Despite dental clinicians’ concerted efforts, just 17% of British adults have completely healthy periodontal tissues, with around 9% exhibiting pocketing of 6mm or more.[i] Early indicators and symptoms of periodontal disease can be very mild and easy to miss. If allowed to progress, it can lead to destruction of alveolar bone, resulting in tooth mobility, drift and eventual loss.[ii] Periodontal disease is the consequence of complex interactions between the subgingival microbiota, the host’s immune and inflammatory responses, and environmental factors.[iii]

While the threat of tooth loss is serious by itself, periodontal disease has implications for patient health that extend far beyond the oral cavity. As with other inflammatory conditions, periodontal disease increases the risk of acquiring further inflammatory diseases and health problems.[iv] Moreover, periodontitis is believed to increase the risk of cardiovascular disease by 19%, rising to 44% for individuals aged 65 years and above. Patients with type 2 diabetes and severe cases of periodontal disease have more than 3 times the mortality risk of those with mild periodontitis.[v] Some types of cancer have also been linked to periodontal disease, including oral, oesophageal, gastric, pancreatic, breast and prostate cancer.[vi]

Modifiable risk factors

Oral hygiene

Of the modifiable risk factors for periodontitis, poor oral hygiene represents the most substantial, yet is likely the most easily changed. Fair to poor oral health results in two- to five-fold increase in the risk of developing periodontitis respectively.[vii] The main risk factor coinciding with what by rights should be the least challenging intervention is unusually good fortune. However, as the data shows, we are still very far from eliminating periodontal disease, so we must carefully consider how to further improve patient’s oral hygiene.

Smoking

Smoking is widely understood to carry a wide array of health risks, and affects both the immune system and circulatory system. It is therefore unsurprising that smoking is a risk factor for both gingivitis and periodontitis. Interestingly, smokers may exhibit less gingival bleeding than non-smokers with lower plaque indexes. This may be a reflection of the damage and disruption smoking does to the blood vessels in the gingival tissues. Bleeding on probing (BOP) is generally a good predictor of future periodontitis, but because smoking can interfere with this presentation, it is important to be aware if your patient smokes in order to properly diagnose them.[viii], [ix]

Stress

Stress can have wide-ranging effects on people, and that includes predisposing them to periodontitis and exacerbating the condition.[x] The extent to which stress is meaningfully modifiable depends on the individual and their circumstances. Studies have shown that shift work and long-working hours are associated with a significant increase in periodontitis prevalence, as is socio-economic status.[xi], [xii]

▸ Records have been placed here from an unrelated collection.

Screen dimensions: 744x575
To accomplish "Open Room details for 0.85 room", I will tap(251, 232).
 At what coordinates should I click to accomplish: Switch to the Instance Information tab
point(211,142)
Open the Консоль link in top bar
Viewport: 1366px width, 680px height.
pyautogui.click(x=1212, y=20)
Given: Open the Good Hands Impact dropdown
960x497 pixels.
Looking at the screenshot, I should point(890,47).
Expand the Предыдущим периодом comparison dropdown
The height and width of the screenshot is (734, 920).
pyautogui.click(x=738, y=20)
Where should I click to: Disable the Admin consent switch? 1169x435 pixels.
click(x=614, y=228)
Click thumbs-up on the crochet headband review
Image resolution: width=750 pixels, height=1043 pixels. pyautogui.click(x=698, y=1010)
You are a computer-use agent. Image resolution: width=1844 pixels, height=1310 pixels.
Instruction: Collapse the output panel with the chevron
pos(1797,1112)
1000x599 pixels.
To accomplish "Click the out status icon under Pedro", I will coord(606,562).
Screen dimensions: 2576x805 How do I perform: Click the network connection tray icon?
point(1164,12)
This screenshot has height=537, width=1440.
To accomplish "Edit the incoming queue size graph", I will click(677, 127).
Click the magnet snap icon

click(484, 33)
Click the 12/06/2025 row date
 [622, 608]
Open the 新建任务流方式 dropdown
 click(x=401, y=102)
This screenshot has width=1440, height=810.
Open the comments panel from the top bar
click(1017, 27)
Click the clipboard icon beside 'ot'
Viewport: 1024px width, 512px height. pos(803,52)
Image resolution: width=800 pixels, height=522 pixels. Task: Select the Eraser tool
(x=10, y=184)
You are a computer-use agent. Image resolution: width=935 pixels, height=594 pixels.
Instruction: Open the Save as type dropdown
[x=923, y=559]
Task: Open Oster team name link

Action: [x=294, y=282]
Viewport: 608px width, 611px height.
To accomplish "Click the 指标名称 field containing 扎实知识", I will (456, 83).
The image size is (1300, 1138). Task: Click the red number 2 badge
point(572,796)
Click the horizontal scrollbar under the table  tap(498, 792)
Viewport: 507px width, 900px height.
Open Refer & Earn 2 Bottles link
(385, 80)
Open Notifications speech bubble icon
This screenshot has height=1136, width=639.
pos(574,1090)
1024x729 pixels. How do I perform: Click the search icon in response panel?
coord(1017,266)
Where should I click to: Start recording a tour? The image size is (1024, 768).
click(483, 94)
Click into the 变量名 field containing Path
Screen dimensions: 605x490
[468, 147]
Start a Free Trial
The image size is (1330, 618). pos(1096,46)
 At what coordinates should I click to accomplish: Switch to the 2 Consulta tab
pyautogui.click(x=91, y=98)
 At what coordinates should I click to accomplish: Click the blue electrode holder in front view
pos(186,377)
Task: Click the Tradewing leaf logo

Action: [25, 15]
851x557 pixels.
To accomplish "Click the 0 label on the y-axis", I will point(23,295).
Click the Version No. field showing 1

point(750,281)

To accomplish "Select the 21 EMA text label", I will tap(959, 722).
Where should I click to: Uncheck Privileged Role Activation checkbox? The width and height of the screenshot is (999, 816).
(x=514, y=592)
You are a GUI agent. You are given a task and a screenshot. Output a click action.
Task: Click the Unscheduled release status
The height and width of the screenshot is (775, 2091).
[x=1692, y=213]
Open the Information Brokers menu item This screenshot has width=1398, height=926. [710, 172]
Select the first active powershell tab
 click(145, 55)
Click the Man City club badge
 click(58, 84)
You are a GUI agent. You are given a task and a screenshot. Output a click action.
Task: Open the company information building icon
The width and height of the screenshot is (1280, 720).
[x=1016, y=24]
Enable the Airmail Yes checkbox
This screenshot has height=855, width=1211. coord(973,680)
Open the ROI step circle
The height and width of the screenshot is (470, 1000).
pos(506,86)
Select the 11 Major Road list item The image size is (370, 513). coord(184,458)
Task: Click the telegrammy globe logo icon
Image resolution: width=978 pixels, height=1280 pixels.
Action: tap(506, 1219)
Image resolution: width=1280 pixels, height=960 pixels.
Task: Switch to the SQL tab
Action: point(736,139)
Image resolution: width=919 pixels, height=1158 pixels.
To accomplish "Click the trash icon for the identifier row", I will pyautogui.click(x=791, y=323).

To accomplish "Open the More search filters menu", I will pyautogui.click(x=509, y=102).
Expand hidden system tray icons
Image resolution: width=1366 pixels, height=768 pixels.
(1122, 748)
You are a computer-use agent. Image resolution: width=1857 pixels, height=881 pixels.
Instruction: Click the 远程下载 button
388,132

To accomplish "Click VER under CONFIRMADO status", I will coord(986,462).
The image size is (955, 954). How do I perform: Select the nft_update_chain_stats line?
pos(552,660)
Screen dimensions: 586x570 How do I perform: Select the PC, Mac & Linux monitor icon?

Non-modifiable risk factors

Age

Aging has a deleterious effect on the immune system and the body’s ability to repair itself.[xiii] The risk of periodontitis increases with age, though it should not be considered an inevitability.[xiv] Aging also increases the likelihood of acquiring a condition that is comorbid with periodontitis.

Hereditary

Some individuals are more predisposed to developing periodontitis than others due to their genetic background.[xv] Gingivitis, probing depths, attachment loss, and plaque scores have all been shown to be influenced by genetic factors. However, the relationship between genetics and periodontitis is controversial and far from conclusive.[xvi]

Psychological disorders

Various mental health conditions appear to increase the risk and severity of periodontal disease, and can influence treatment outcomes. Psychological distress can place a great deal of stress on an individual, and an individual’s psychological state can affect their immune system and inflammatory response. Some psychological disorders, such as depression, can inhibit an individual’s self-care, including practising routine oral hygiene. As with stress, psychological distress can also lead to patients adopting unhealthy coping strategies, such as self-medicating with alcohol and nicotine, or comfort eating.[xvii] While many psychological disorders are generally regarded as incurable, they can be treated and managed, reducing the impact they have on patients’ lives, and therefore could be considered a modifiable factor to some extent.

Oral hygiene and communication

While periodontal disease is multifactorial, with a great variety of factors influencing the development and progression of the disease, the keystone for patients is the practice of good oral hygiene. Dental plaque is the primary aetiological factor in the development of the disease.[xviii]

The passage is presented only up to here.